Britten Sinfonia MacMillan

Britten
Prelude and Fugue, Op.29
MacMillan
Piano Concerto No.2
Pärt
Cantus in memoriam Benjamin Britten
Bartók
Music for Strings, Percussion and Celeste

Joanna MacGregor (piano)

Britten Sinfonia
James MacMillan


Reviewed by: Richard Whitehouse

Reviewed: 8 November, 2004
Venue: Queen Elizabeth Hall, London

For inclusive and innovative programming there can be few chamber orchestras to touch the Britten Sinfonia, and this concert demonstrated its strength in depth with three string-based classics, together with a new work by a regular collaborators – James MacMillan.

His Second Piano Concerto (2004) has had an unusual genesis – originating in a fantasy for strings, Cumnock Fair, that was taken up by New York City Ballet. On the urging of choreographer Christopher Wheeldon, MacMillan added two further sections, creating a broadly fast-slow-fast succession which – with its concertante role for piano – effectively adds up to a concerto. And, as with other of this composer’s large-scale pieces, various precedents are perceptibly at work – not least Schnittke in the constant cross-cutting between material of widely-varied content and expression, not to mention the way in which piano often seems to merge into, only to burst out of, amorphously-shaded string textures (the Russian’s Concerto for Piano and Strings providing a direct model in this respect).

The progress of ‘Cumnock Fair’ is of an increasingly febrile medley of dance tunes where the initially boisterous mood becomes brutalised and hectoring. The central ‘Shambards’ movement promises something more consoling, if elegiac, that is in turn undermined by more aggressive ideas – then a rhetorical motif for piano presages the ‘Shamnation’ finale, a sort of reel-fantasy in which the ever-more vicious interplay of soloist and strings is curtailed by a frenzied cadenza, before the final collapse into a seemingly expressive void. All of which suggests a powerful, unsettling listen – which it would be had MacMillan exercised his stock of emotional clichés with greater imaginative resource. Instead, what is likely visceral and engrossing when choreographed feels disconcertingly threadbare when listened to as music. Joanna MacGregor played with her usual combination of discipline and abandon, clearly relishing her opportunity to become a tabor player in the finale: what a pity she was not given something intrinsically more worthwhile on which to focus her commitment.

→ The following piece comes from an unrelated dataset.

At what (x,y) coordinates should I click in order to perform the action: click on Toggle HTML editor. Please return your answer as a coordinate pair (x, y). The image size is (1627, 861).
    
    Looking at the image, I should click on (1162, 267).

As part of his conducting activities with the BBC Philharmonic, MacMillan has been building a varied portfolio of works across the classical spectrum. He opened this concert with an account of Britten’s Prelude and Fugue that was soundly paced, if a little lacking in cumulative intensity as the Fugue’s contrapuntal strands merge into their soulful apotheosis. Arvo Pärt’s indelible Cantus exerted much of its mesmeric force, though a larger number of strings – particularly cellos and basses – is needed for the final descent to the tonic chord to achieve its full gravitas.

One could say much the same about Bartók’s Music for Strings, Percussion and Celeste – though, as an interpretation, this had much to commend it. MacMillan paced the slower movements so that their spatially-unfolding polyphony was never at the expense of an underlying momentum, while the even-numbered ones had the exuberance characteristic of mature Bartók. Only in the second movement’s coda did MacMillan seem unsure of how to channel the subtle intermingling of chromatic and diatonic elements towards a decisive conclusion: otherwise – with sterling contributions from such ‘extras’ as pianist Huw Watkins and timpanist Charles Fulbrook – this was a confident performance, emphasising the rigour of Bartók’s masterpiece with no inhibitionor self-consciousness. Would that one could say the same of MacMillan’s own music on this occasion.